Things won't get any easier for TFC after the break, as Toronto has road games in Kansas City (8-3-1) and Houston (4-3-4).

Fans have grown increasingly frustrated with the squad, booing the team off the pitch at the final whistles as the losses mounted.   

Anselmi was asked why supporters should feel any more confident with Mariner in charge as opposed the previous six coaches.

"I understand their frustration, but you're right, it's No. 7," Anselmi said. "But Paul's been around this game a long time, he's had success in this league and he believes that this team is better than 1-and-9. We've got 24 games to prove that.

"We've been really lucky from Day 1, we've got this amazing fan base here, and we haven't delivered the goods. We had a free pass for a few years as an expansion franchise, and now it's time to step up to the plate. Seven wins in 44 games is just not good enough in this league, so we had to make a change."

Remake of the roster

Winter was hired as head coach and technical director on Jan. 6, 2011, along with assistant coach Bob de Klerk and Mariner. Inheriting a 9-13-8 team, Winter set about installing his possession-based 4-3-3 system, and midway through the 2011 season, he started a serious remake of the roster, bringing in designated players Torsten Frings and Danny Koevermans as well as Ryan Johnson and Dunfield.

As the new roster started to jell, the results improved and Toronto posted a 7-4-6 record in all competitions in the final three months of the season. Nevertheless the team finished 16th out of 18 teams with a 6-13-15 league record and a defence that leaked a league-worst 59 goals.

"Last season was a very difficult season," Winter said at Toronto FC's media day prior to the 2012 season kickoff. "[But] it was completely different between the first five months and the last five months."

"Last season we ended very well," he added. "How we ended, that's the way we want to start."

Things looked bright as Toronto defeated defending MLS champion Los Angeles to advance to the semifinals of the CONCACAF Champions League, making Canadian soccer history in the process. But Toronto was beaten by Mexico's Santos Laguna in the semifinals and the wheels fell off in the league.

"We tried to be patient, stability is a good thing and we haven't had enough of that," Anselmi said. "But a couple of losses turned into a couple more and all of a sudden you get down the path of thinking we have to do something differently."

Toronto took a huge hit when Frings limped out of the season-opening 3-1 loss in Seattle on March 17 and missed the next five weeks due to a hamstring strain.

The team failed to convert chances on attack and gave too many goals away through giveaways and defensive blunders.
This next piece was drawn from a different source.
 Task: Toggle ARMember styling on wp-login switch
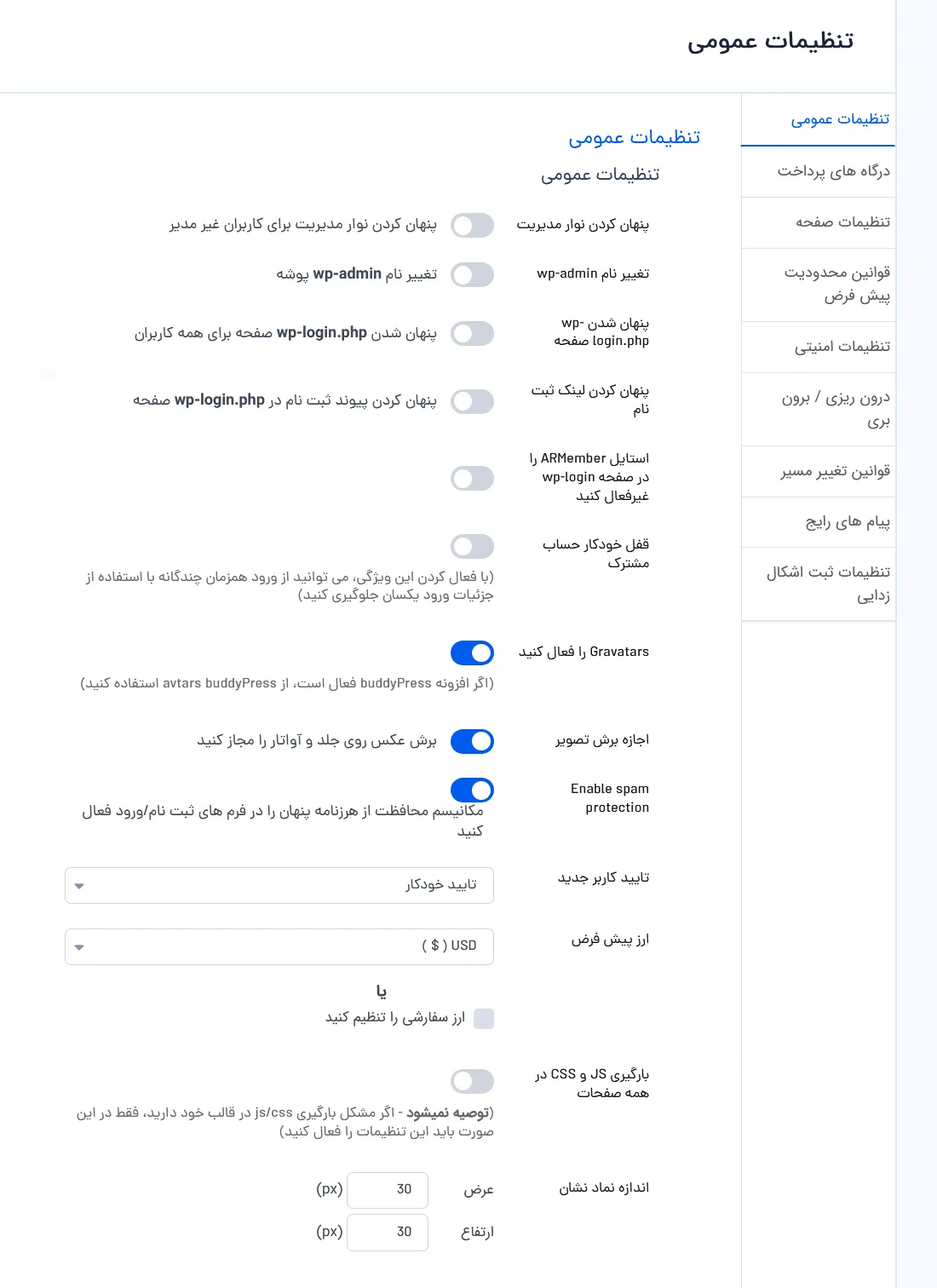(472, 478)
Players did not revolt but some complained of team tactics as Winter tried to play a more defensive game.

Winter made changes, shifting the fiery de Klerk to the role of technical manager and making former player Jim Brennan assistant coach.

Now in its sixth year, the franchise has never made the post-season, and faces an huge uphill climb to reach it this season. The team didn't post its first league win this season until its 10th outing when it beat the visiting Philadelphia Union 1-0 on May 26. The nine-game losing streak to start the season was a league record.